* _Your instructions_
Your answer should consist of the lines in the data below that contain "screenshot".

* _Data_

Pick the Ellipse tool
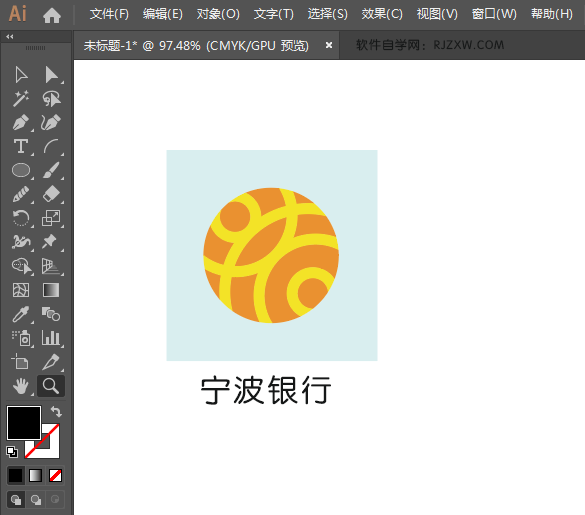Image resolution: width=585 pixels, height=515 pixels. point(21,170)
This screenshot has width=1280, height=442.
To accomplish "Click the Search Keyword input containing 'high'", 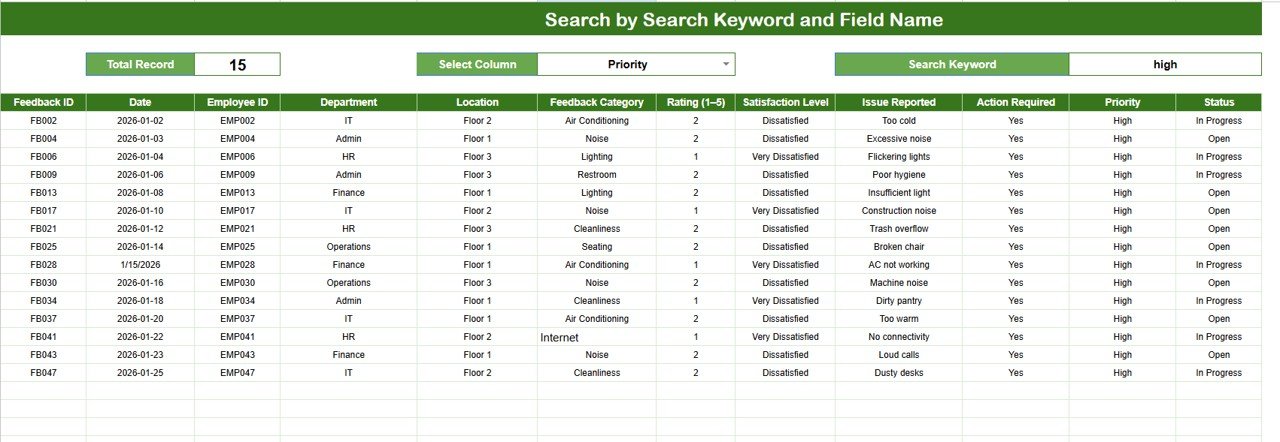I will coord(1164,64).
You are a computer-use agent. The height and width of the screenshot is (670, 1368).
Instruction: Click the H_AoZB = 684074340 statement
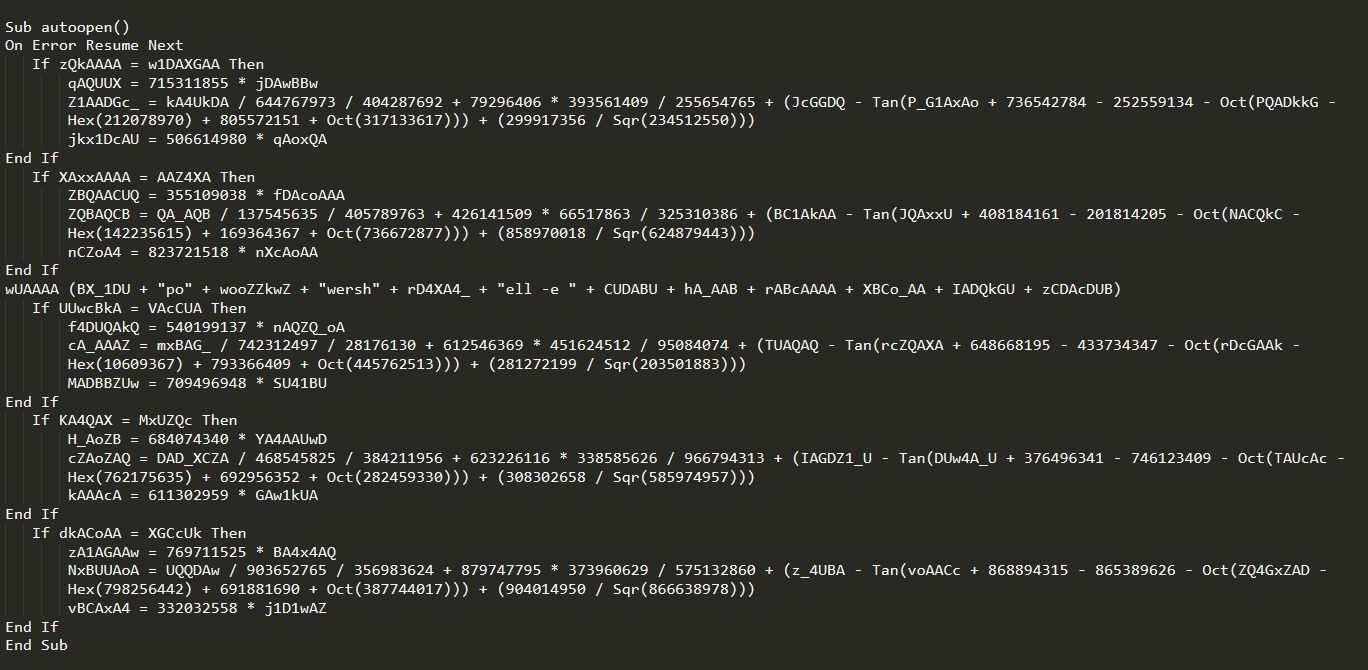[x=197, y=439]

* _Reply to the task_
This screenshot has width=1280, height=442.
You are a computer-use agent. The height and width of the screenshot is (670, 1368).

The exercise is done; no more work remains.